Pasta with artichokes and shallots
4 servings
45 minutes
Pasta with artichokes and shallots is a refined dish of Italian cuisine that combines the delicate flavor of artichokes with the sweet spiciness of shallots. Artichokes, valued for centuries in Mediterranean gastronomy, lend sophistication to the pasta, while the risotto-like cooking method makes the texture tender and rich. Lemon juice adds freshness and parmesan depth of flavor, creating harmony between creaminess and a slight tang. This dish is perfect for a cozy dinner, filling the home with aromas of Southern Italy.
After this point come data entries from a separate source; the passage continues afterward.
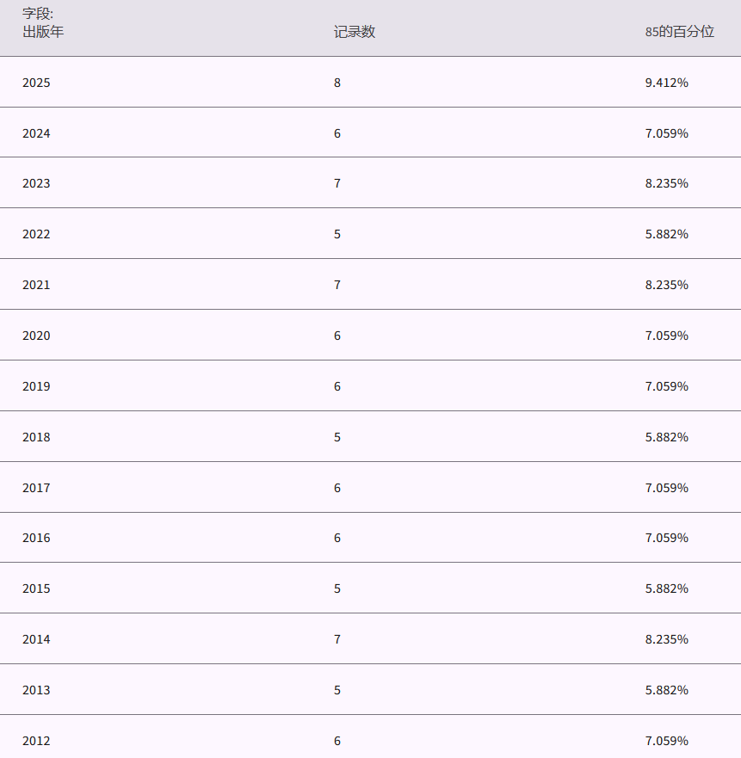Click the record count 8 for 2025

pyautogui.click(x=337, y=83)
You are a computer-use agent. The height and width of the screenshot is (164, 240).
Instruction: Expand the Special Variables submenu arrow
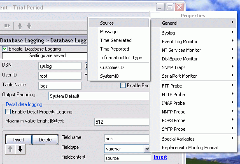coord(232,138)
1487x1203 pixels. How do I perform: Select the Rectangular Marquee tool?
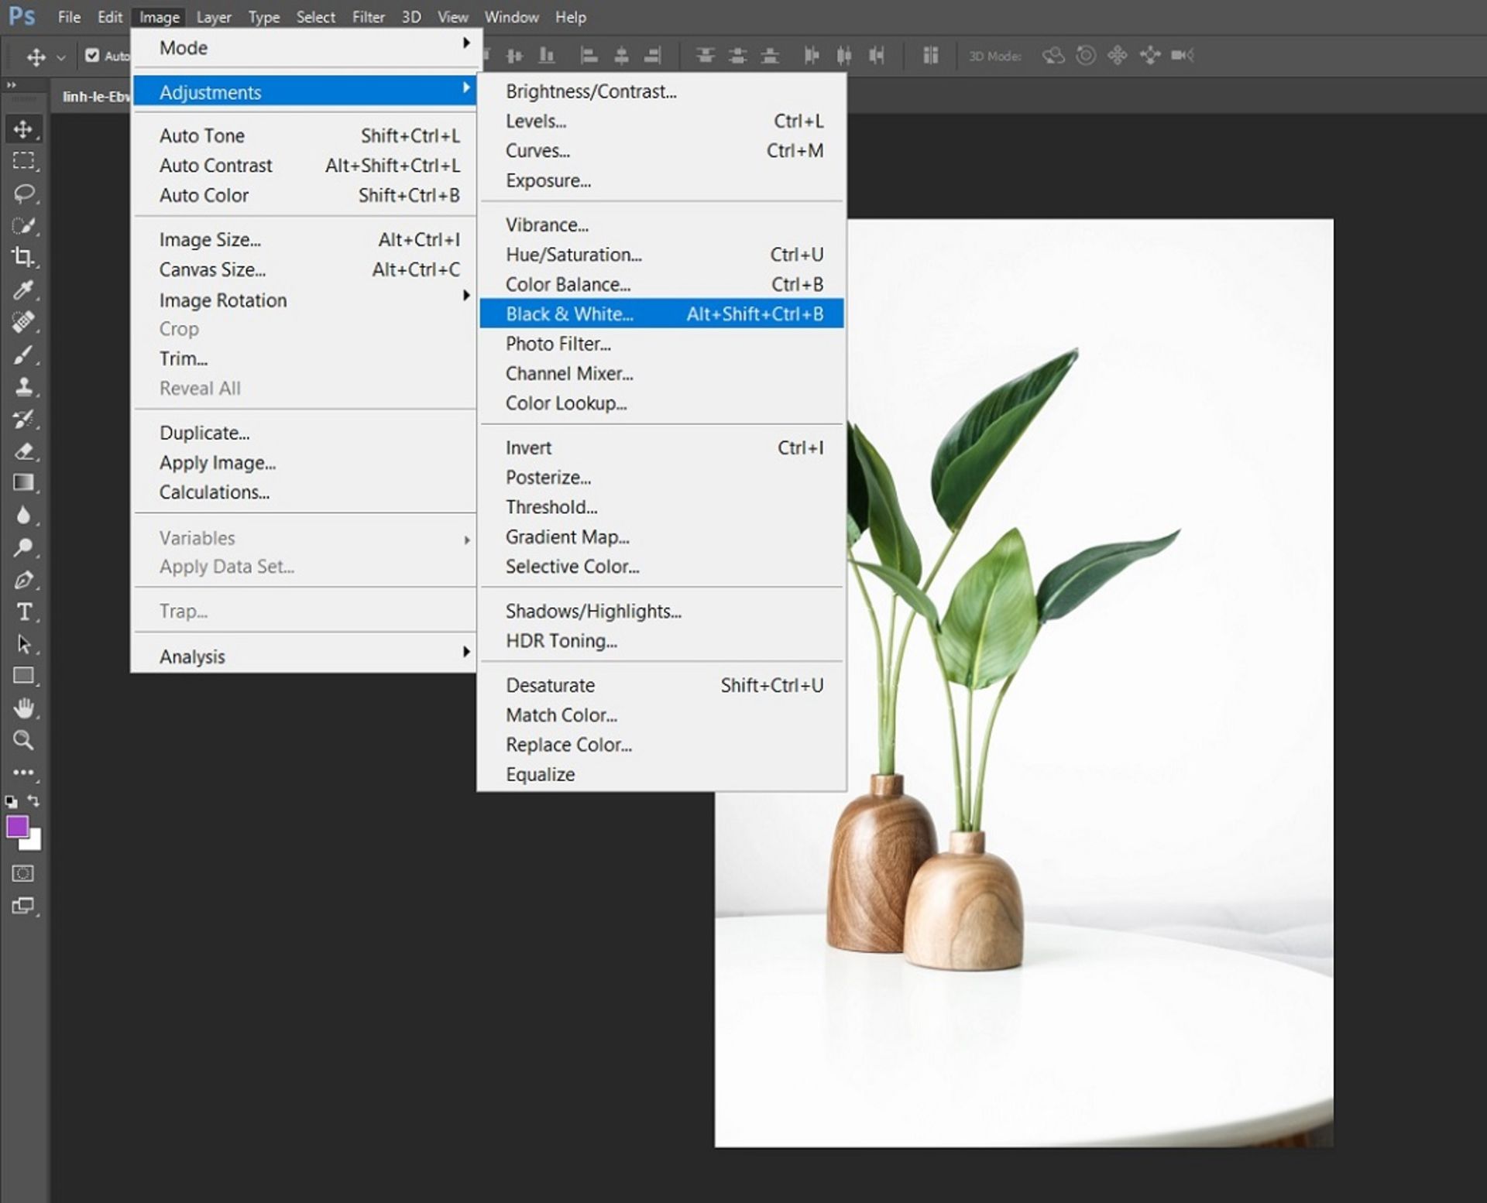[23, 161]
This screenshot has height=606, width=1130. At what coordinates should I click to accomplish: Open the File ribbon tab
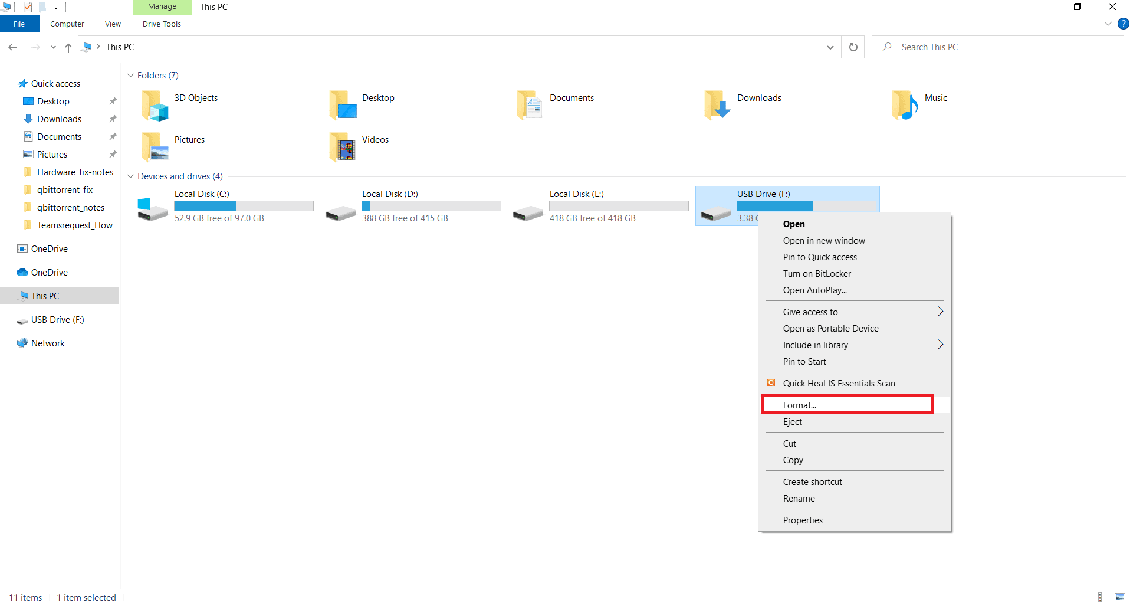tap(19, 24)

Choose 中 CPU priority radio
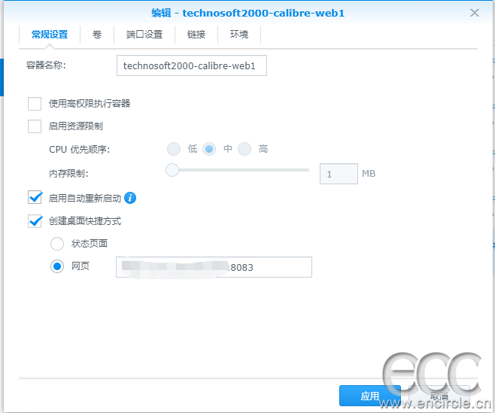[x=209, y=149]
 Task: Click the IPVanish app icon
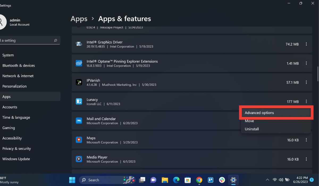(x=79, y=82)
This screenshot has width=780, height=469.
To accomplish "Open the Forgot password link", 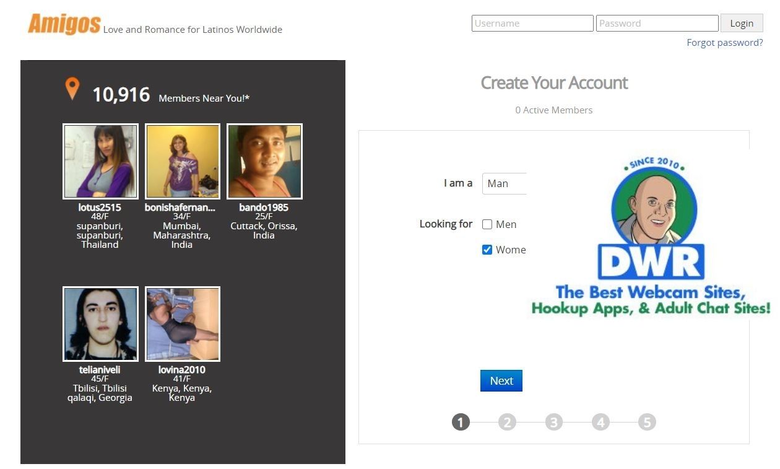I will point(724,43).
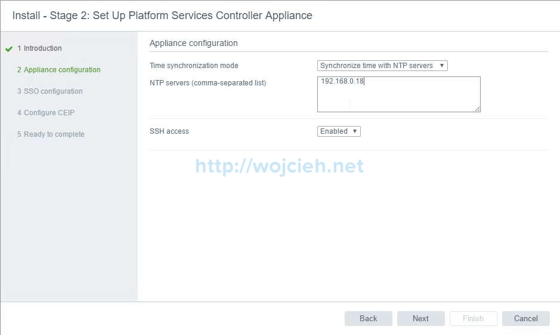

The combination of simple ingredients transforms into a culinary masterpiece where each note unfolds gradually, leaving an unforgettable impression.

1
Clean the artichokes from thorns, tops, and stems. Place the tender part in water with squeezed lemon juice. This way, the artichokes won't darken.
- Artichokes: 4 pieces
- Lemon: 1.5 piece
2
Boil the remaining harder part in 1 liter of salted boiling water for 15 minutes. Remove from water.
- Salt: to taste
3
Chop the shallots finely.
- Shallots: 1 piece
4
Slice the artichokes thinly.
- Artichokes: 4 pieces
5
Sauté shallots in a wide pot with oil for one minute, add artichokes and cook for another minute. Add pasta and pour artichoke broth over the pasta. Bring to a boil and cook like risotto until done, adding broth gradually as needed.
- Shallots: 1 piece
- Artichokes: 4 pieces
- Extra virgin olive oil: 2 tablespoons
- Penne pasta: 320 g
- Artichokes: 4 pieces
6
Mix the pasta with parmesan and the juice of half a lemon (optional). Season with pepper and serve.